TASK INSTRUCTIONS
Reproduce the entries below as a numbered list, leaving out any blank lines.
** START **
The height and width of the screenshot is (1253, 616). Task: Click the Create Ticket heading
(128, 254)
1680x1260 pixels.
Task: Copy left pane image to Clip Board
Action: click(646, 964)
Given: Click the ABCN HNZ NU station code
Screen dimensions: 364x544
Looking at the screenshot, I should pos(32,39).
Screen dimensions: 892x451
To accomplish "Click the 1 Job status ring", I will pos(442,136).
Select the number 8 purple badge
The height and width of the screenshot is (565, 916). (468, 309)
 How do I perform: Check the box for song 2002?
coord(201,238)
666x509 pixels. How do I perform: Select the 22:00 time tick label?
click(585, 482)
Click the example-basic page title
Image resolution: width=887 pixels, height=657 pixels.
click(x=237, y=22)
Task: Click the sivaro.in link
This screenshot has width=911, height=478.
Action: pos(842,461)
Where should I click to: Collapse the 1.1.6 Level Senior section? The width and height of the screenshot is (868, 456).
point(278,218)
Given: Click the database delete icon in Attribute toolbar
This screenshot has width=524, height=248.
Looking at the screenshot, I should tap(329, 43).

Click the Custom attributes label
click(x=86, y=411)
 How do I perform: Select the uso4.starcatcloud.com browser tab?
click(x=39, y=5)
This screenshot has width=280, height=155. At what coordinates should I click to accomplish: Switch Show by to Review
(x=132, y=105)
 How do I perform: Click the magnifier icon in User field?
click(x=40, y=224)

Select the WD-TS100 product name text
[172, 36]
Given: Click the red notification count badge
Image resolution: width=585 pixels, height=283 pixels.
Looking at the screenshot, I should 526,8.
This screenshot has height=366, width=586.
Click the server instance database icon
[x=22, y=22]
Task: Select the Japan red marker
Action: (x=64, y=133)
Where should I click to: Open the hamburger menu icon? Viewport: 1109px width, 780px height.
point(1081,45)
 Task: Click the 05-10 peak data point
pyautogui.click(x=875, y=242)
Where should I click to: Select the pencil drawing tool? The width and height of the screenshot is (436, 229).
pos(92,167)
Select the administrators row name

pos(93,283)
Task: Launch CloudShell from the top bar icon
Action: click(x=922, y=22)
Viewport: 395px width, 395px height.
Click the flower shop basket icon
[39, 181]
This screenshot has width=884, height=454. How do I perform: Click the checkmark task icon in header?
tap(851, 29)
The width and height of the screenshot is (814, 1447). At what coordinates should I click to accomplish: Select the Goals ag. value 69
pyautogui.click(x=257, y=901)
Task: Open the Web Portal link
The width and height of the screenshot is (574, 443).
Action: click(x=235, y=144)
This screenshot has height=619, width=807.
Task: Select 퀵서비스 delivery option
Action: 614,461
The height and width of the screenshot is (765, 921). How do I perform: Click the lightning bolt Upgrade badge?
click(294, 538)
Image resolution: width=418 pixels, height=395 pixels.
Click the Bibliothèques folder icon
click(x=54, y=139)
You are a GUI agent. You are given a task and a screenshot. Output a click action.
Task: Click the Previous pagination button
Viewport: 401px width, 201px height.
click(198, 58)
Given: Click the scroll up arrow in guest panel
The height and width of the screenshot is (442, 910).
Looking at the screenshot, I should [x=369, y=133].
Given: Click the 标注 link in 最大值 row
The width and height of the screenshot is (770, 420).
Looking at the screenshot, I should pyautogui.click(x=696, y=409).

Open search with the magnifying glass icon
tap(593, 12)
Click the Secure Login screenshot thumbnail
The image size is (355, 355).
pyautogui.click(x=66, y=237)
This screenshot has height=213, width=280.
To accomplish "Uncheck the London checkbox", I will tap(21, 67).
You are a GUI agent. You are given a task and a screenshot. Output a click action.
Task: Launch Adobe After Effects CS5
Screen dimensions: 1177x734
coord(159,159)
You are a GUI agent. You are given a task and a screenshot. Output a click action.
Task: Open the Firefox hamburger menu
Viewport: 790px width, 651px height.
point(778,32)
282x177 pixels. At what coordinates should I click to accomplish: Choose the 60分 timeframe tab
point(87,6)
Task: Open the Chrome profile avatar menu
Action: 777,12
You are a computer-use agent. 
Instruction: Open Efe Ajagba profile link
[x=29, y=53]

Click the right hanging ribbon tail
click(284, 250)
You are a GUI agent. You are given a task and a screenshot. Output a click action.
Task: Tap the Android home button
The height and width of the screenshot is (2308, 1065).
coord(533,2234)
** END **
OUTPUT OF THE EXERCISE
1. The height and width of the screenshot is (1253, 616). Task: Click the Create Ticket heading
2. (128, 254)
3. 1680x1260 pixels.
4. Task: Copy left pane image to Clip Board
5. Action: click(646, 964)
6. Given: Click the ABCN HNZ NU station code
7. Screen dimensions: 364x544
8. Looking at the screenshot, I should pos(32,39).
9. Screen dimensions: 892x451
10. To accomplish "Click the 1 Job status ring", I will pos(442,136).
11. Select the number 8 purple badge
12. The height and width of the screenshot is (565, 916). (468, 309)
13.  How do I perform: Check the box for song 2002?
14. coord(201,238)
15. 666x509 pixels. How do I perform: Select the 22:00 time tick label?
16. click(585, 482)
17. Click the example-basic page title
18. Image resolution: width=887 pixels, height=657 pixels.
19. click(x=237, y=22)
20. Task: Click the sivaro.in link
21. This screenshot has width=911, height=478.
22. Action: pos(842,461)
23. Where should I click to: Collapse the 1.1.6 Level Senior section? The width and height of the screenshot is (868, 456).
24. point(278,218)
25. Given: Click the database delete icon in Attribute toolbar
26. This screenshot has width=524, height=248.
27. Looking at the screenshot, I should tap(329, 43).
28. Click the Custom attributes label
29. click(x=86, y=411)
30.  How do I perform: Select the uso4.starcatcloud.com browser tab?
31. click(x=39, y=5)
32. This screenshot has width=280, height=155. At what coordinates should I click to accomplish: Switch Show by to Review
33. (x=132, y=105)
34.  How do I perform: Click the magnifier icon in User field?
35. click(x=40, y=224)
36. Select the WD-TS100 product name text
37. [172, 36]
38. Given: Click the red notification count badge
39. Image resolution: width=585 pixels, height=283 pixels.
40. Looking at the screenshot, I should 526,8.
41. This screenshot has height=366, width=586.
42. Click the server instance database icon
43. [x=22, y=22]
44. Task: Select the Japan red marker
45. Action: (x=64, y=133)
46. Where should I click to: Open the hamburger menu icon? Viewport: 1109px width, 780px height.
47. point(1081,45)
48.  Task: Click the 05-10 peak data point
49. pyautogui.click(x=875, y=242)
50. Where should I click to: Select the pencil drawing tool? The width and height of the screenshot is (436, 229).
51. pos(92,167)
52. Select the administrators row name
53. pos(93,283)
54. Task: Launch CloudShell from the top bar icon
55. Action: click(x=922, y=22)
56. Viewport: 395px width, 395px height.
57. Click the flower shop basket icon
58. [39, 181]
59. This screenshot has width=884, height=454. How do I perform: Click the checkmark task icon in header?
60. tap(851, 29)
61. The width and height of the screenshot is (814, 1447). At what coordinates should I click to accomplish: Select the Goals ag. value 69
62. pyautogui.click(x=257, y=901)
63. Task: Open the Web Portal link
64. The width and height of the screenshot is (574, 443).
65. Action: click(x=235, y=144)
66. This screenshot has height=619, width=807.
67. Task: Select 퀵서비스 delivery option
68. Action: 614,461
69. The height and width of the screenshot is (765, 921). How do I perform: Click the lightning bolt Upgrade badge?
70. click(294, 538)
71. Image resolution: width=418 pixels, height=395 pixels.
72. Click the Bibliothèques folder icon
73. click(x=54, y=139)
74. You are a GUI agent. You are given a task and a screenshot. Output a click action.
75. Task: Click the Previous pagination button
76. Viewport: 401px width, 201px height.
77. click(198, 58)
78. Given: Click the scroll up arrow in guest panel
79. The height and width of the screenshot is (442, 910).
80. Looking at the screenshot, I should [x=369, y=133].
81. Given: Click the 标注 link in 最大值 row
82. The width and height of the screenshot is (770, 420).
83. Looking at the screenshot, I should pyautogui.click(x=696, y=409).
84. Open search with the magnifying glass icon
85. tap(593, 12)
86. Click the Secure Login screenshot thumbnail
87. The image size is (355, 355).
88. pyautogui.click(x=66, y=237)
89. This screenshot has height=213, width=280.
90. To accomplish "Uncheck the London checkbox", I will tap(21, 67).
91. You are a GUI agent. You are given a task and a screenshot. Output a click action.
92. Task: Launch Adobe After Effects CS5
93. Screen dimensions: 1177x734
94. coord(159,159)
95. You are a GUI agent. You are given a task and a screenshot. Output a click action.
96. Task: Open the Firefox hamburger menu
97. Viewport: 790px width, 651px height.
98. point(778,32)
99. 282x177 pixels. At what coordinates should I click to accomplish: Choose the 60分 timeframe tab
100. point(87,6)
101. Task: Open the Chrome profile avatar menu
102. Action: 777,12
103. You are a computer-use agent. 
104. Instruction: Open Efe Ajagba profile link
105. [x=29, y=53]
106. Click the right hanging ribbon tail
107. click(284, 250)
108. You are a GUI agent. You are given a task and a screenshot. Output a click action.
109. Task: Tap the Android home button
110. The height and width of the screenshot is (2308, 1065).
111. coord(533,2234)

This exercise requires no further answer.